INFORMATION SUPPLIED →
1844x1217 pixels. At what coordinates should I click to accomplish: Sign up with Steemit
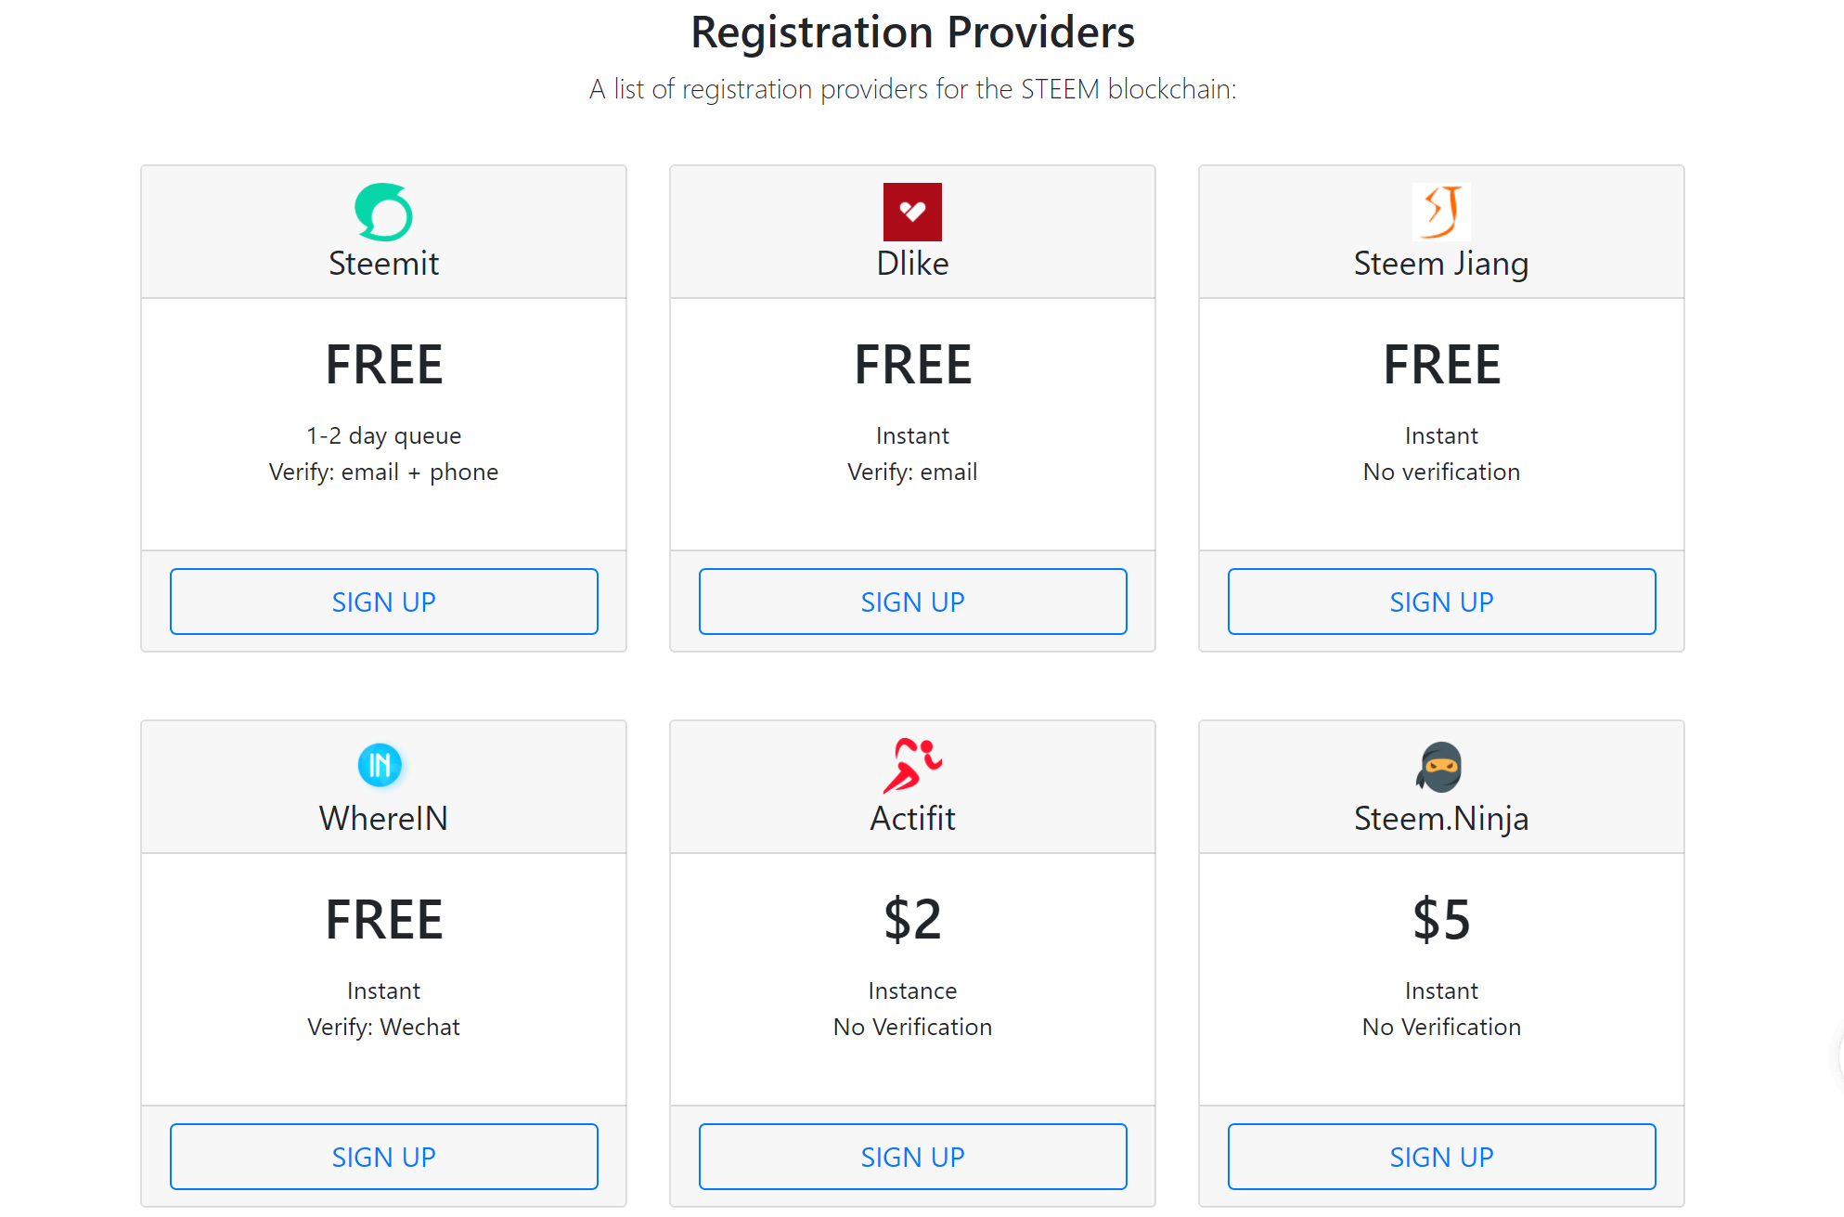tap(383, 602)
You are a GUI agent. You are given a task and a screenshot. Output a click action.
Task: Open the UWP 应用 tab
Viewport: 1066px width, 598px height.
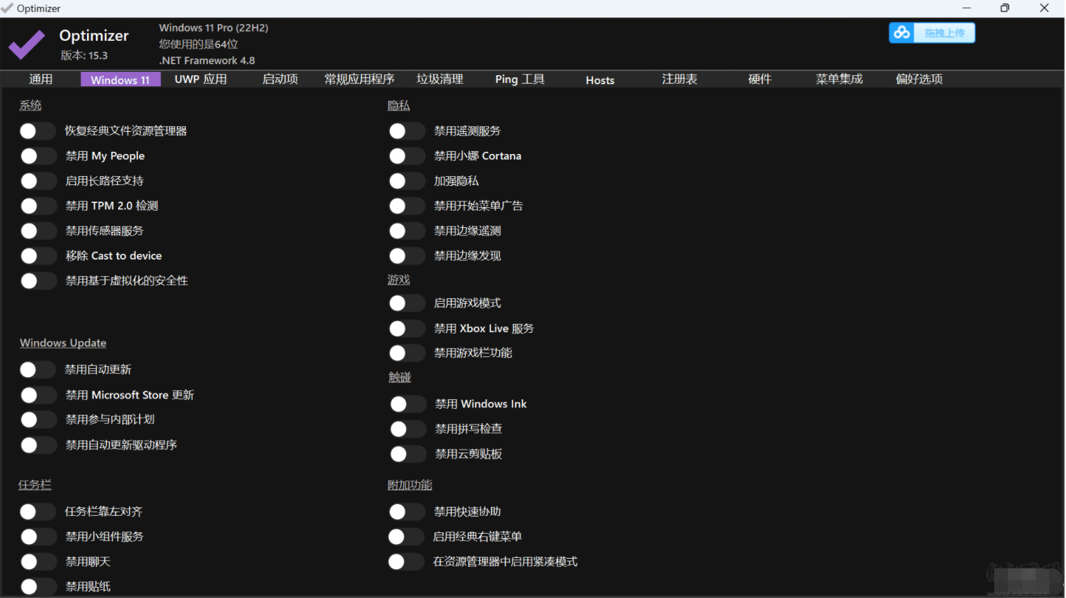click(x=200, y=79)
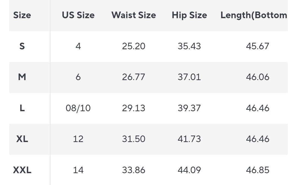Screen dimensions: 297x185
Task: Click hip value 44.09 for size XXL
Action: click(189, 170)
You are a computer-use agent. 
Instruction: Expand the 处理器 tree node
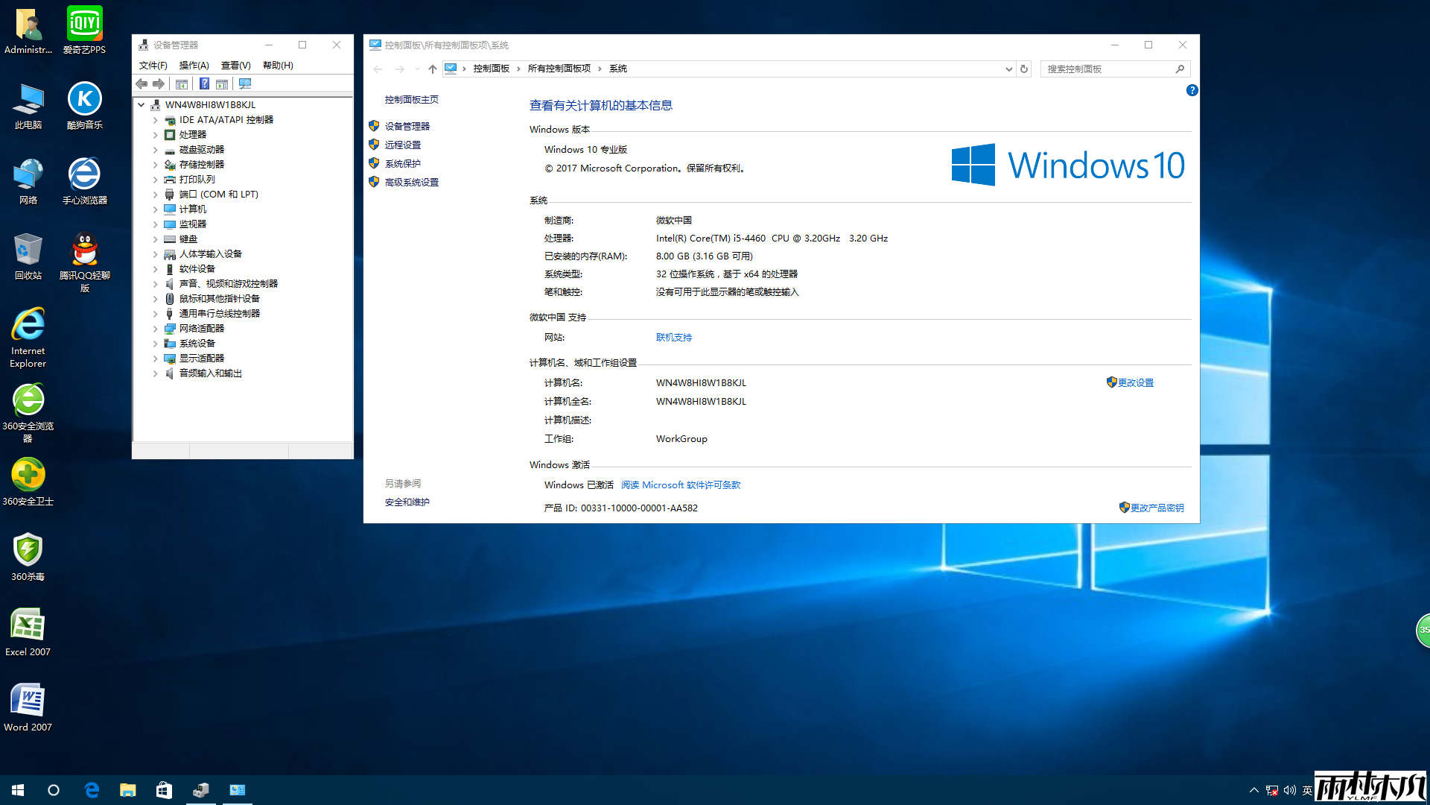pyautogui.click(x=156, y=135)
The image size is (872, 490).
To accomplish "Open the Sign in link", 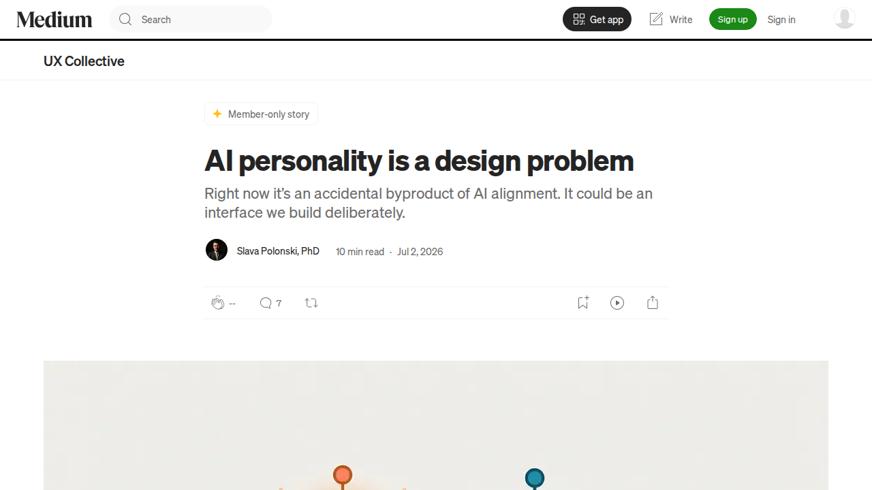I will (x=781, y=20).
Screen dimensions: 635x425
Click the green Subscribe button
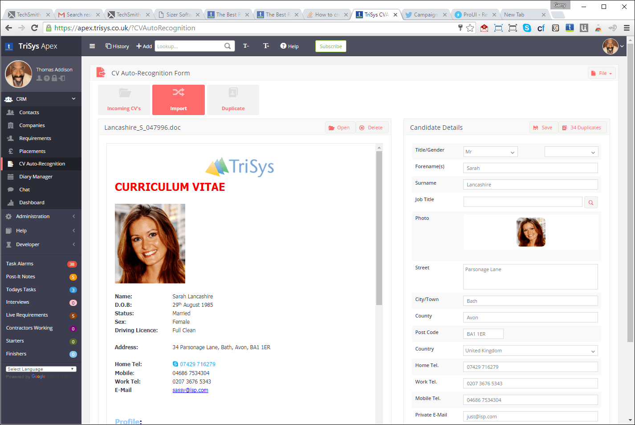coord(330,46)
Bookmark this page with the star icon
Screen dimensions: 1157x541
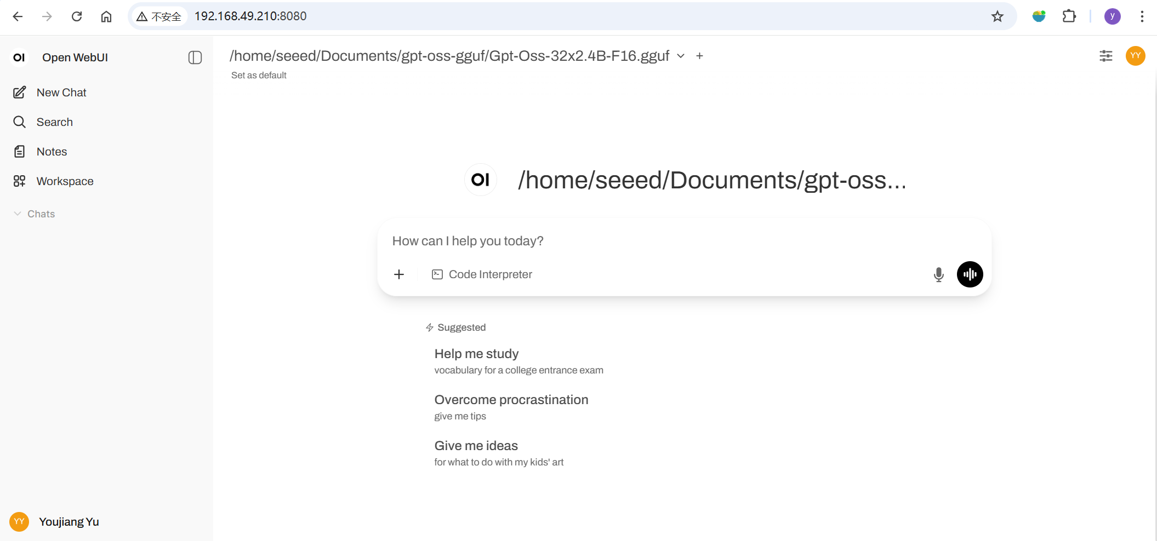click(x=997, y=16)
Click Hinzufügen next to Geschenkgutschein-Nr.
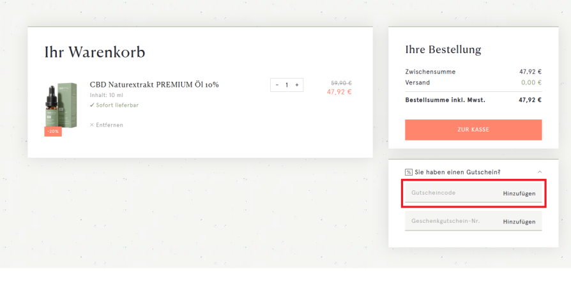Screen dimensions: 571x288 [x=519, y=222]
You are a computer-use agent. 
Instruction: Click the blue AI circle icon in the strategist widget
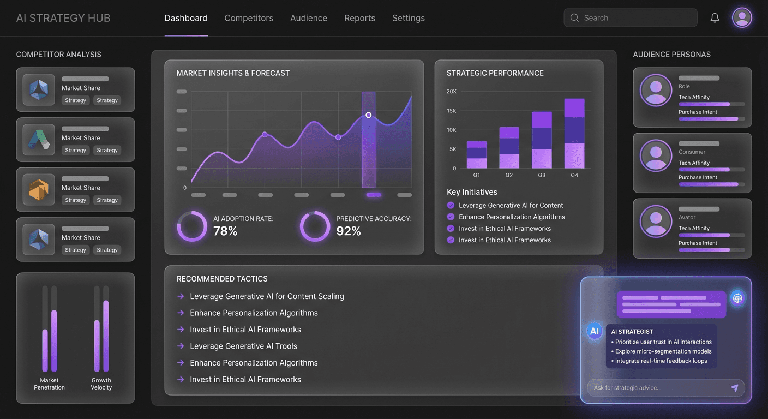click(593, 331)
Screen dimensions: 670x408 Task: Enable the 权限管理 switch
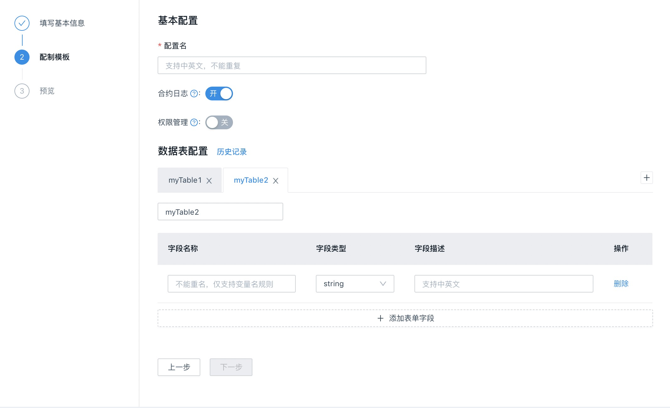pos(219,122)
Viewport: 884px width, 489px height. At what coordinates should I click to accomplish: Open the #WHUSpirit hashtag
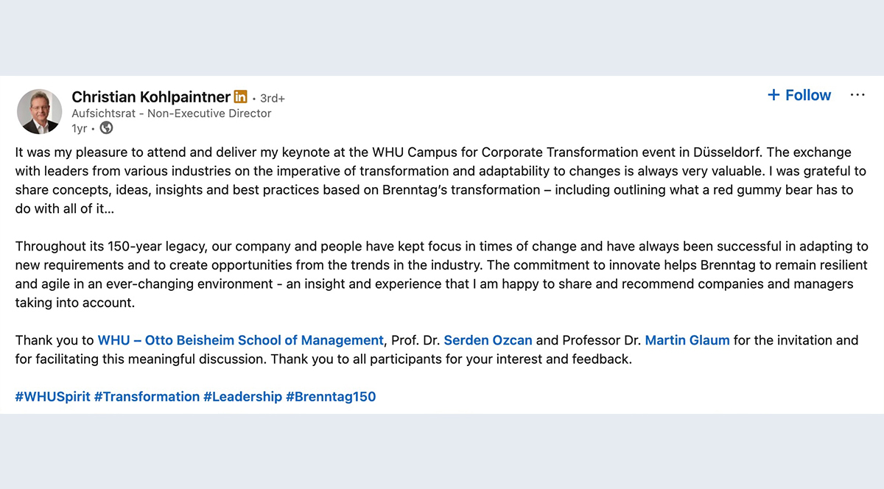click(52, 396)
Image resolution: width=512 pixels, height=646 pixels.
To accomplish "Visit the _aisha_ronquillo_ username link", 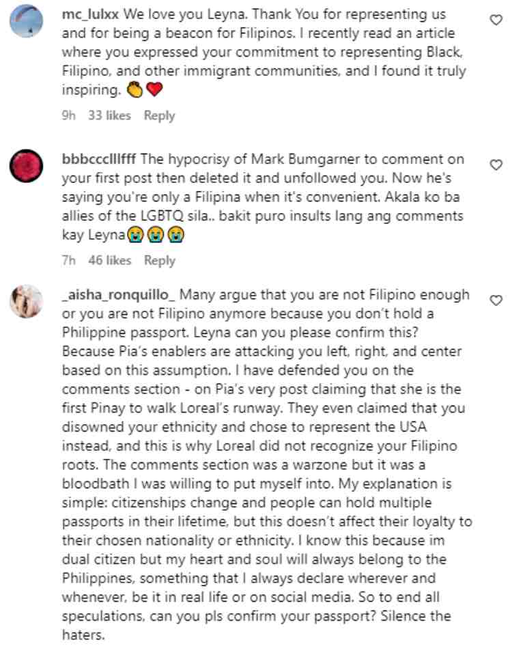I will coord(119,295).
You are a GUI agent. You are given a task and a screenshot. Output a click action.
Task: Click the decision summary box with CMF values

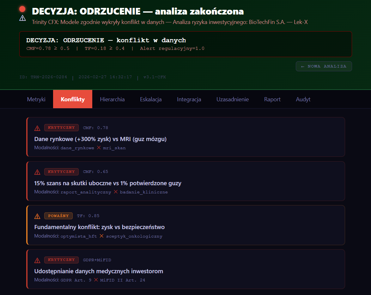pyautogui.click(x=186, y=44)

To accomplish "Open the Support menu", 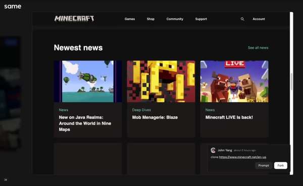I will [201, 19].
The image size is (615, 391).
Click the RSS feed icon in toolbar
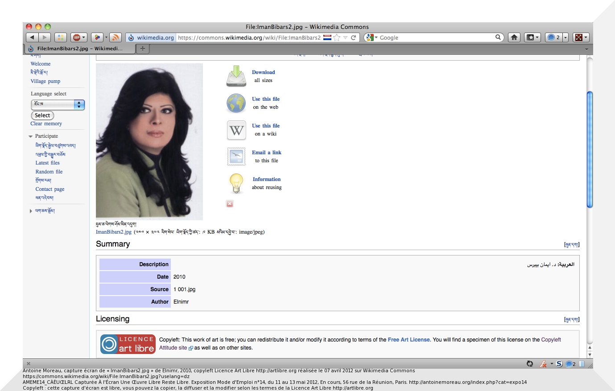115,37
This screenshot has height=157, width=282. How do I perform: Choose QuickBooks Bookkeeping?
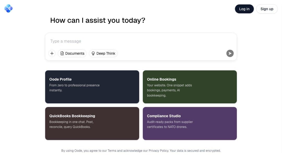[x=92, y=123]
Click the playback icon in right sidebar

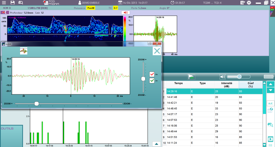click(x=270, y=140)
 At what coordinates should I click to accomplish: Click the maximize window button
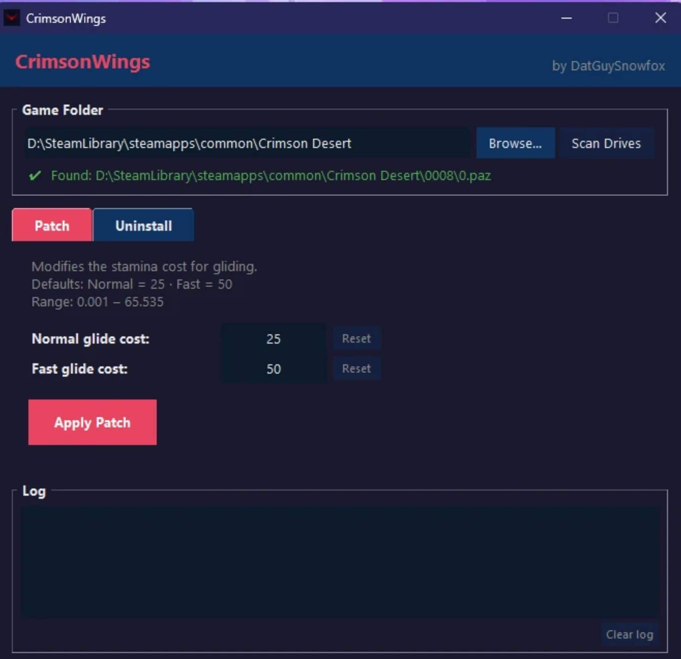(x=613, y=18)
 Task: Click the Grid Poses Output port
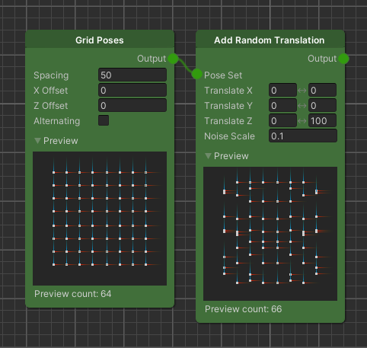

OBJECTIVE → Rewrite the items from the line containing "At what coordinates should I click to accomplish: Click" through the end of the items, requests included, multiplying each coordinate in the answers by 1.65 and rounding to whole numbers, with halves rounded up. Leave the pictures out of your answer.

OUTPUT OF THE EXERCISE →
 At what coordinates should I click to accomplish: Click the maximize window button
(x=1011, y=30)
 Task: Click the Grid Poses Output port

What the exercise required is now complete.